[Rows of pointing data]
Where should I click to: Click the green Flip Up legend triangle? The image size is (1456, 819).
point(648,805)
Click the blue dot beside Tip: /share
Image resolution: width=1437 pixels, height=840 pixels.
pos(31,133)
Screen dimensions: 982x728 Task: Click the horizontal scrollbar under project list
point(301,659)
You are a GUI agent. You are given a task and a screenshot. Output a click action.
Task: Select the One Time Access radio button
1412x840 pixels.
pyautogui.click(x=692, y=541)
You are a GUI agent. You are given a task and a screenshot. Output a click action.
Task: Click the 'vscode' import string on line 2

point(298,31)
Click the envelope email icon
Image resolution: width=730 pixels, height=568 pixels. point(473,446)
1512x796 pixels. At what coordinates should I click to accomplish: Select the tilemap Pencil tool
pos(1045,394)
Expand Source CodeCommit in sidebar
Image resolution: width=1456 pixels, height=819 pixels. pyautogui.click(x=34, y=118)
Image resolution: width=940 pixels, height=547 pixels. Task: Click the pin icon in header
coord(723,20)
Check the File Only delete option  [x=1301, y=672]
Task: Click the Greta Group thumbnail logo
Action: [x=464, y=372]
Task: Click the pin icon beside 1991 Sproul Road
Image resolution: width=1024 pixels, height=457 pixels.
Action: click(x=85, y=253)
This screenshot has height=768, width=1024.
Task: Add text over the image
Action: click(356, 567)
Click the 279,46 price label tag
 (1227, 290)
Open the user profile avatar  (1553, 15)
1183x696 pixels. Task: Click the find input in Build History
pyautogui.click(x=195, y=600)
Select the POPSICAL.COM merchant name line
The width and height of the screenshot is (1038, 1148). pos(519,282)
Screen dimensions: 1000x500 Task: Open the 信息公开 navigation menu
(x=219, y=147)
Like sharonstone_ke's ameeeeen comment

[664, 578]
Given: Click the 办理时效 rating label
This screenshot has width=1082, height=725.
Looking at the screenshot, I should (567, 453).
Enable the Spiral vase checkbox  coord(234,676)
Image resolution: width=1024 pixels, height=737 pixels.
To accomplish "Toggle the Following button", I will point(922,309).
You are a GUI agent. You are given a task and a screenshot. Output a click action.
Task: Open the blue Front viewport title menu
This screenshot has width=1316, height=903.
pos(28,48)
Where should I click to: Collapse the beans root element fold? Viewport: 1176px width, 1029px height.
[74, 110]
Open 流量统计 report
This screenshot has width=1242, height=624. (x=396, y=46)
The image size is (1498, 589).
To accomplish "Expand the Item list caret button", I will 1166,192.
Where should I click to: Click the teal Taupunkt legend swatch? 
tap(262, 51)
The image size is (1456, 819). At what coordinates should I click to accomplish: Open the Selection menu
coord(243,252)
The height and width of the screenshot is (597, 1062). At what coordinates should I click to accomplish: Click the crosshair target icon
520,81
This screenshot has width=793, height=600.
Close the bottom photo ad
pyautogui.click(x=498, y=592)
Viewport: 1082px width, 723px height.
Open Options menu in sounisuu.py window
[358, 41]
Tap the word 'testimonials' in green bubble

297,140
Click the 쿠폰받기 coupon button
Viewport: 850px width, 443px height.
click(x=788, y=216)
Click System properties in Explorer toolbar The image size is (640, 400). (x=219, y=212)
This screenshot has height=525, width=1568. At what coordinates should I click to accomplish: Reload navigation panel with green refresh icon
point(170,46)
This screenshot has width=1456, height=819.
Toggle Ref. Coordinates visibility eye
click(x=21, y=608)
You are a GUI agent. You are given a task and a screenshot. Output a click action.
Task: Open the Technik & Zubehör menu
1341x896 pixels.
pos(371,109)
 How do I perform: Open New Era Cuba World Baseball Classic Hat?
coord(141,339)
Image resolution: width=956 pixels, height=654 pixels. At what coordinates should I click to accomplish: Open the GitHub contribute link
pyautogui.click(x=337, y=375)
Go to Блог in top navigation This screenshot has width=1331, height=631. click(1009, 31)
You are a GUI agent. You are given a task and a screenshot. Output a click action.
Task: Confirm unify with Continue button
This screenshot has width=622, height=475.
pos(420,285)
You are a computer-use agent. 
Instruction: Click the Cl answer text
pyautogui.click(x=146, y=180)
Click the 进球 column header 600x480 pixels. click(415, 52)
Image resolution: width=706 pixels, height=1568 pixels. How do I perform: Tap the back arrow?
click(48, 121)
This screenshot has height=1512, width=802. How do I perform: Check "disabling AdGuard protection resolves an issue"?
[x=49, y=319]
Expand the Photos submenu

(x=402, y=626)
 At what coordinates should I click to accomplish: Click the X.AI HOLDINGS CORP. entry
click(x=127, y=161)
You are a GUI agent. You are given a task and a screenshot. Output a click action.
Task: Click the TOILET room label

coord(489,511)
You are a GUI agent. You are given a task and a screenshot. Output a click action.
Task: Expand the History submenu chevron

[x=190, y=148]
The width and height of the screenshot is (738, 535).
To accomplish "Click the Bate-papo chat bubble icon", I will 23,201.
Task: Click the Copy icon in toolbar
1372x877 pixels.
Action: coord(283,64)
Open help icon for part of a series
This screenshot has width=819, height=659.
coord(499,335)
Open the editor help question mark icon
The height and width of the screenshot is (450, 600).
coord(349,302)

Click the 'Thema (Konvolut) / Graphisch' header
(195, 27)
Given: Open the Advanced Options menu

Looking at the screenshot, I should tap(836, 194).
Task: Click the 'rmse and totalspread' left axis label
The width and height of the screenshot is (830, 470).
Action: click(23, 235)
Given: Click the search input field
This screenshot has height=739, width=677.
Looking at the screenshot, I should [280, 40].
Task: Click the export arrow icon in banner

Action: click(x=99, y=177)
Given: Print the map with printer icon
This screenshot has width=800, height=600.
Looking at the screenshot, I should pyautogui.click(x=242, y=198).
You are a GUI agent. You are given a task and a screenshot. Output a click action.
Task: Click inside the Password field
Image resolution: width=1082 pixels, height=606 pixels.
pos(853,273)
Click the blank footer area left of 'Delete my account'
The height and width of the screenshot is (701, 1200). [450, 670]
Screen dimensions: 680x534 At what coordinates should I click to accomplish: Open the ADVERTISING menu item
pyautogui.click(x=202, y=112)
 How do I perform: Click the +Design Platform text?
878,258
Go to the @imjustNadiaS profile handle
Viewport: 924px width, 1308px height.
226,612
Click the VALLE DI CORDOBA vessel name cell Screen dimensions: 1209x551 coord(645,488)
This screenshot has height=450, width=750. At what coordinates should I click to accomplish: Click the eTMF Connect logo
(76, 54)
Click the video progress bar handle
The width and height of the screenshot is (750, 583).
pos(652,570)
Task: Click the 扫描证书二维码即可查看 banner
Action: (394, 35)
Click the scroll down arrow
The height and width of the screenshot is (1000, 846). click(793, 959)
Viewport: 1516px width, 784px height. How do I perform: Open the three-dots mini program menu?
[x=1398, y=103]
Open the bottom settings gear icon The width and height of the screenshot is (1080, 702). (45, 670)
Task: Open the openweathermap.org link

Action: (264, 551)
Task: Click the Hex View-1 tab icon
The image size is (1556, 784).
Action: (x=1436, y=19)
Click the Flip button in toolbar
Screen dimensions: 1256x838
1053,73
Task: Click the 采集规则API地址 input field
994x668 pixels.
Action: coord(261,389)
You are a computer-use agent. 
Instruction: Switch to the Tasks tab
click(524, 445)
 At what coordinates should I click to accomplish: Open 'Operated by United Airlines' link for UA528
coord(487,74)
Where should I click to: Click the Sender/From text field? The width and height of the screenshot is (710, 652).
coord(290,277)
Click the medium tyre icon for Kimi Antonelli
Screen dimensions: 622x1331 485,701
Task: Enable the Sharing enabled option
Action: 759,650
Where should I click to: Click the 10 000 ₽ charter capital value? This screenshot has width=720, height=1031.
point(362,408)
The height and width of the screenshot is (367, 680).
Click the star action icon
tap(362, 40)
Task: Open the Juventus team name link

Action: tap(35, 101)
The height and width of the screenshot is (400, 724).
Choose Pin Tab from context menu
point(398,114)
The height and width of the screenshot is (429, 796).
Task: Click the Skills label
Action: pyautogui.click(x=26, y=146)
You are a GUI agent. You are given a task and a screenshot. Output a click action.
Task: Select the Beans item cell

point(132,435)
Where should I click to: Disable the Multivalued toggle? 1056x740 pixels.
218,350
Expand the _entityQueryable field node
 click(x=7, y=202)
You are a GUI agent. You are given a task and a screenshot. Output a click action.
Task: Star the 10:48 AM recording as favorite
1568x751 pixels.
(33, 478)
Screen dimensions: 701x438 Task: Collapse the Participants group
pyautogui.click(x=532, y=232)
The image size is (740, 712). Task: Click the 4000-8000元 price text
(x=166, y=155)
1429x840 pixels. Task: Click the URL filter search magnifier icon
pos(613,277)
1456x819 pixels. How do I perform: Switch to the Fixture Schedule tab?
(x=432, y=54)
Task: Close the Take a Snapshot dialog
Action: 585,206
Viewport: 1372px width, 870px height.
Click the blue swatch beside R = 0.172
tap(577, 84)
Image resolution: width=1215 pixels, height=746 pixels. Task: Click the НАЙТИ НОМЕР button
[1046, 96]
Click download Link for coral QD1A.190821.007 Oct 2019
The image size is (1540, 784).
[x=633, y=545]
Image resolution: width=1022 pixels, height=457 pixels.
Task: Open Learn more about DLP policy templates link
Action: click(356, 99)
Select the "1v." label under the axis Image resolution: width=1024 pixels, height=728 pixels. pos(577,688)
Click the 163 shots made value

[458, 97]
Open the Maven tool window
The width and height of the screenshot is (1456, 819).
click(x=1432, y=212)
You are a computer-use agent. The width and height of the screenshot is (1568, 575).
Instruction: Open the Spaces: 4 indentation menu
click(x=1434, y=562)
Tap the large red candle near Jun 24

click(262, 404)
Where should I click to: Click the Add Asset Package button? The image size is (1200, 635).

Work to be completed: Format the lines above as a numbered list, starting at the line that contains "Where should I click to: Disable" and ending at the line that contains "Action: 585,206". Leave out any blank lines.

Solution below:
1. Where should I click to: Disable the Multivalued toggle? 1056x740 pixels.
2. 218,350
3. Expand the _entityQueryable field node
4.  click(x=7, y=202)
5. You are a GUI agent. You are given a task and a screenshot. Output a click action.
6. Task: Star the 10:48 AM recording as favorite
7. 1568x751 pixels.
8. (33, 478)
9. Screen dimensions: 701x438 Task: Collapse the Participants group
10. pyautogui.click(x=532, y=232)
11. The image size is (740, 712). Task: Click the 4000-8000元 price text
12. (x=166, y=155)
13. 1429x840 pixels. Task: Click the URL filter search magnifier icon
14. pos(613,277)
15. 1456x819 pixels. How do I perform: Switch to the Fixture Schedule tab?
16. (x=432, y=54)
17. Task: Close the Take a Snapshot dialog
18. Action: 585,206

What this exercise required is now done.